Bash – Why doesn’t source lib/* work

bashsource

I have a small program which contains the following folder structure:

- main.sh
- lib/
  - clean.sh
  - get.sh
  - index.sh
  - test.sh

Each file contains a single function which I use in main.sh.

main.sh:

source lib/*

get_products
clean_products
make_index
test_index

In the above the first two functions work but the second two don't.

Yet if I replace source lib/* with:

source lib/get.sh
source lib/clean.sh
source lib/index.sh
source lib/test.sh

Everything works as expected.

Anyone know why source lib/* doesn't work as expected?

Best Answer

Bash's source builtin only takes a single filename:

source filename [arguments]

Anything beyond the first parameter becomes a positional parameter to filename.

A simple illustration:

$ cat myfile
echo "param1: $1"
$ source myfile foo
param1: foo

Full output of help source

source: source filename [arguments]

Execute commands from a file in the current shell.

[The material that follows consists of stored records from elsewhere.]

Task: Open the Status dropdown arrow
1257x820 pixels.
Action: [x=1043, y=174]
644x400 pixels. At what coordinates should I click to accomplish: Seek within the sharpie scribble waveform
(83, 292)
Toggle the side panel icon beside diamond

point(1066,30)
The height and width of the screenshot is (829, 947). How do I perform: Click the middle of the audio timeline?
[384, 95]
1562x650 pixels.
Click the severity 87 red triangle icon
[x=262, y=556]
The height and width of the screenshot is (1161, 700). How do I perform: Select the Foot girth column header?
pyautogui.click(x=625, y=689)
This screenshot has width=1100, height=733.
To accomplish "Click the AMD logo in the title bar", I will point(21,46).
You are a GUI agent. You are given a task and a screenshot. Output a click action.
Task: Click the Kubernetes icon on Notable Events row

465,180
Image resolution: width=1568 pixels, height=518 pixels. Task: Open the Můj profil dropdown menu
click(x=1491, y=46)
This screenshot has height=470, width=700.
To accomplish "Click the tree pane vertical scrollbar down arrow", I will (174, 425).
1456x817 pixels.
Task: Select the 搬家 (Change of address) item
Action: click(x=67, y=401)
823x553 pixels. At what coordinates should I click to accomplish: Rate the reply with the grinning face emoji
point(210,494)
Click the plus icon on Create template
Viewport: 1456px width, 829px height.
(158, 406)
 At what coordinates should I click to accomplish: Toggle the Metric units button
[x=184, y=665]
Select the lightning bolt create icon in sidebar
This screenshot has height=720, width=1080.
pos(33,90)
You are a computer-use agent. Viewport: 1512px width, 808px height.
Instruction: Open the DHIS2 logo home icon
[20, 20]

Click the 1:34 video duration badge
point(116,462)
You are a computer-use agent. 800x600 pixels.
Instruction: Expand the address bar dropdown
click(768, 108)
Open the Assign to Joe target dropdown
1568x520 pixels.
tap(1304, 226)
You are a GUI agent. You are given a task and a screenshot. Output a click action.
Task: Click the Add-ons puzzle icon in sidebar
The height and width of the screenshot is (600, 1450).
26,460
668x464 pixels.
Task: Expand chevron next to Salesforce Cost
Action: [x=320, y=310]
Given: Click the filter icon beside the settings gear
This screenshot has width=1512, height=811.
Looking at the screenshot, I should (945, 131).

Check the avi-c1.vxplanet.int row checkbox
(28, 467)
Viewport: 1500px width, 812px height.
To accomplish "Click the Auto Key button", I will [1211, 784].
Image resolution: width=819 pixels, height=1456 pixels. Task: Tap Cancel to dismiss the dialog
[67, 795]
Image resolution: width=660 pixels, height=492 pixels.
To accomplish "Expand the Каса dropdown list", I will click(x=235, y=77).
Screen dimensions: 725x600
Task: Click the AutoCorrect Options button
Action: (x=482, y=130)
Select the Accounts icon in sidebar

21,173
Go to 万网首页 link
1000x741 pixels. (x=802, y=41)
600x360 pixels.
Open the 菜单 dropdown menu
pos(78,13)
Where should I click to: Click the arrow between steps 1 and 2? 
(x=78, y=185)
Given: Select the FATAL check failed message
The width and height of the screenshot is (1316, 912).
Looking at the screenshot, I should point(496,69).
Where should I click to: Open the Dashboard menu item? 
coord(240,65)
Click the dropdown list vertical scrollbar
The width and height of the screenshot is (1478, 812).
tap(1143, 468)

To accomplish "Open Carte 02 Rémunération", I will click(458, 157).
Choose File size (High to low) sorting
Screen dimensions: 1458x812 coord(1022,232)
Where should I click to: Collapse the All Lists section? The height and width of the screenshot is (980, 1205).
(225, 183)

Read and execute commands from FILENAME in the current shell.  The
entries in $PATH are used to find the directory containing FILENAME.
If any ARGUMENTS are supplied, they become the positional parameters
when FILENAME is executed.

Exit Status:
Returns the status of the last command executed in FILENAME; fails if
FILENAME cannot be read.

(This also applies to the equivalent "dot source" builtin . which, it's worth noting, is the POSIX way and thus more portable.)

As for the seemingly contradictory behavior you are seeing you can try running main.sh after doing set -x. Seeing what statements are getting executed and when may provide a clue.